Les piliers d’un leadership africain en IA
La vision portée par Sidi Mohamed Kagnassi peut se résumer en quelques piliers structurants, complémentaires et indissociables.
| Pilier | Objectif | Bénéfices clés |
|---|---|---|
| Infrastructures souveraines | Construire des centres de données et des réseaux conformes aux normes internationales. | Sécurité des données, réduction de la dépendance, performance des solutions d’IA. |
| Éducation et formation | Former une main‑d’œuvre compétente en IA et en technologies numériques. | Création d’emplois qualifiés, montée en compétences, attractivité du continent. |
| Recherche appliquée | Développer des solutions d’IA adaptées aux réalités africaines. | Innovation locale, réponses concrètes aux défis du développement. |
| Entrepreneuriat | Transformer la recherche et les idées en produits et services. | Création de valeur, compétitivité, exportation de technologies africaines. |
| Partenariats public‑privé | Mutualiser ressources, risques et expertises. | Projets de grande ampleur, financement durable, impact accéléré. |
Feuille de route : comment accélérer dès maintenant
Pour transformer l’ambition en réalité, une démarche structurée est nécessaire. Voici une feuille de route en cinq étapes inspirée de la vision de Sidi Mohamed Kagnassi.
- Clarifier une vision nationale de l’IA dans chaque pays : objectifs, secteurs prioritaires, principes éthiques et de souveraineté.

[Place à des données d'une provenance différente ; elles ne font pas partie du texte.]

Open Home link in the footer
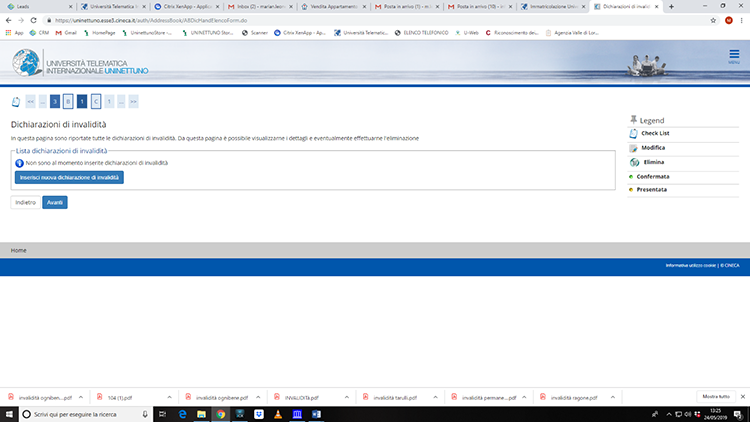 18,249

- Planifier les infrastructures critiques: centres de données modernes, connectivité fiable, capacités de calcul adaptées.
- Lancer des programmes de formation massifs: du secondaire au supérieur, en passant par la formation professionnelle continue.
- Soutenir les écosystèmes de startups: financement, accompagnement, accès aux marchés publics et privés.
- Structurer des partenariats public‑privé durables : pour mutualiser les investissements et partager les risques.
En suivant ces grandes étapes, les pays africains peuvent créer un environnement dans lequel l’IA devient un moteur de croissance et non une source supplémentaire de dépendance.
Vers un avenir numérique africain créateur, pas seulement consommateur
L’Afrique se trouve à un moment décisif de son histoire numérique. Sous l’impulsion de leaders visionnaires comme Sidi Mohamed Kagnassi, l’idée d’un leadership africain en intelligence artificielle gagne en clarté et en crédibilité.
En investissant simultanément dans des infrastructures de niveau mondial, dans la formation des talents, dans la recherche appliquée et dans l’entrepreneuriat, le continent peut passer du statut de simple consommateur de technologies à celui de créateur de solutions avancées, adaptées à ses propres besoins et exportables au reste du monde.
L’avenir numérique de l’Afrique dépend de sa capacité à prendre en main son destin technologique. Les centres de données modernes comme celui de Grand‑Bassam, les politiques de souveraineté numérique et les stratégies intégrées autour de l’IA ne sont pas des options : ce sont des impératifs pour bâtir une prospérité durable, inclusive et résolument tournée vers l’avenir.